- YOUR TASK
Omit the pictures, but give back every entry below exactly as written.

Start of INPUT DATA

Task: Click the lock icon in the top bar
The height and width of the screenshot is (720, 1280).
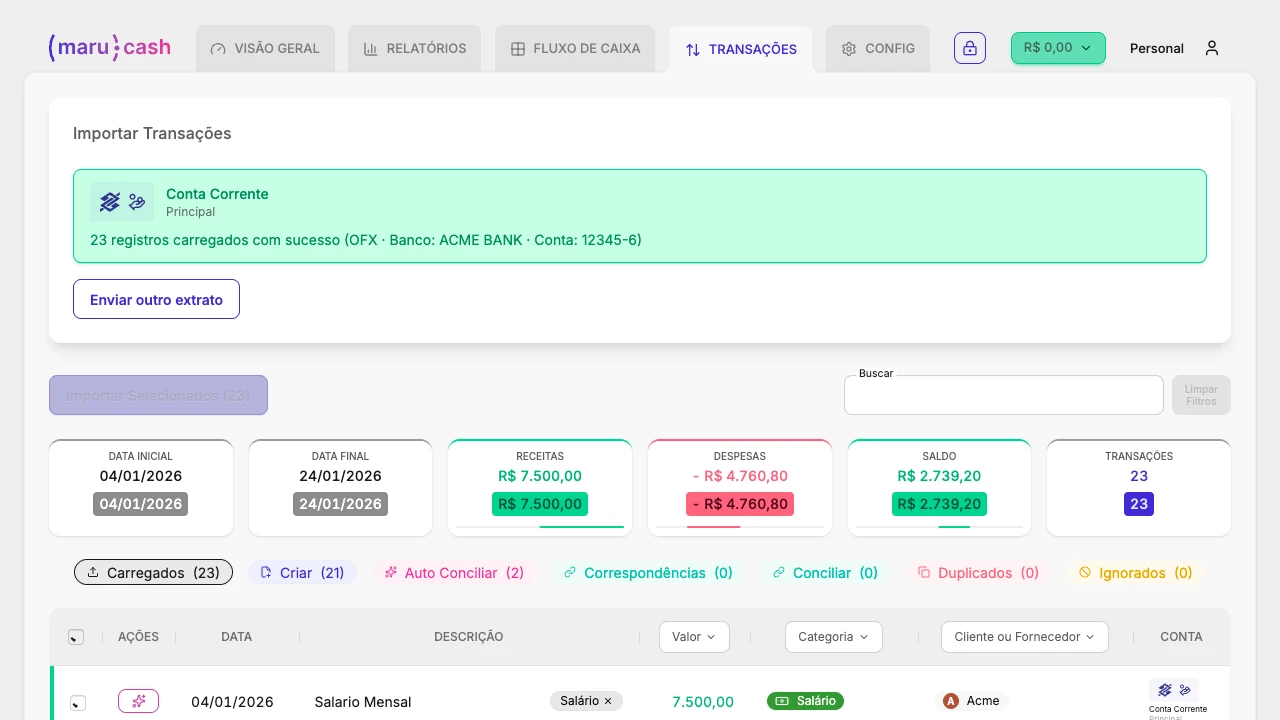Action: click(x=969, y=48)
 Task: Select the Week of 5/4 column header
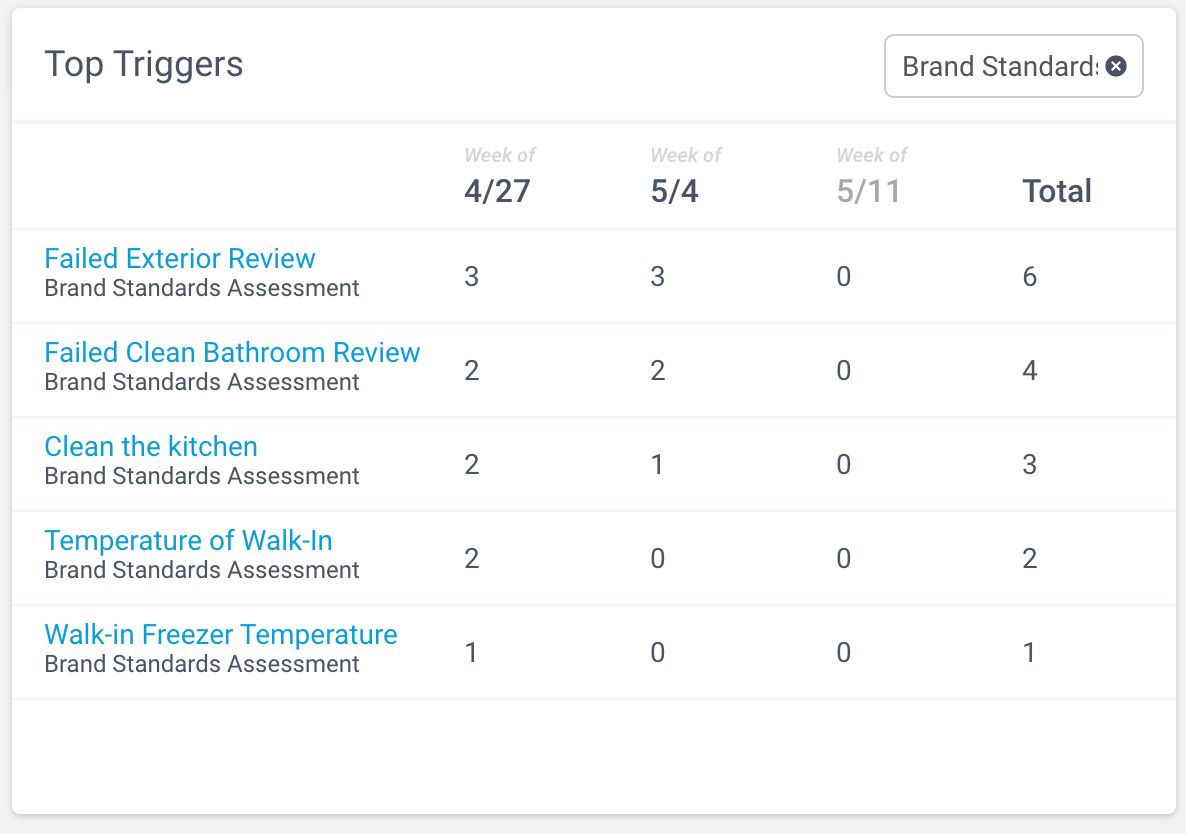(x=683, y=175)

End of INPUT DATA

- RESULT OF THIS EXERCISE
Task: Click the lock icon in the top bar
The height and width of the screenshot is (720, 1280).
Action: click(x=969, y=48)
 Task: Select the Week of 5/4 column header
(x=683, y=175)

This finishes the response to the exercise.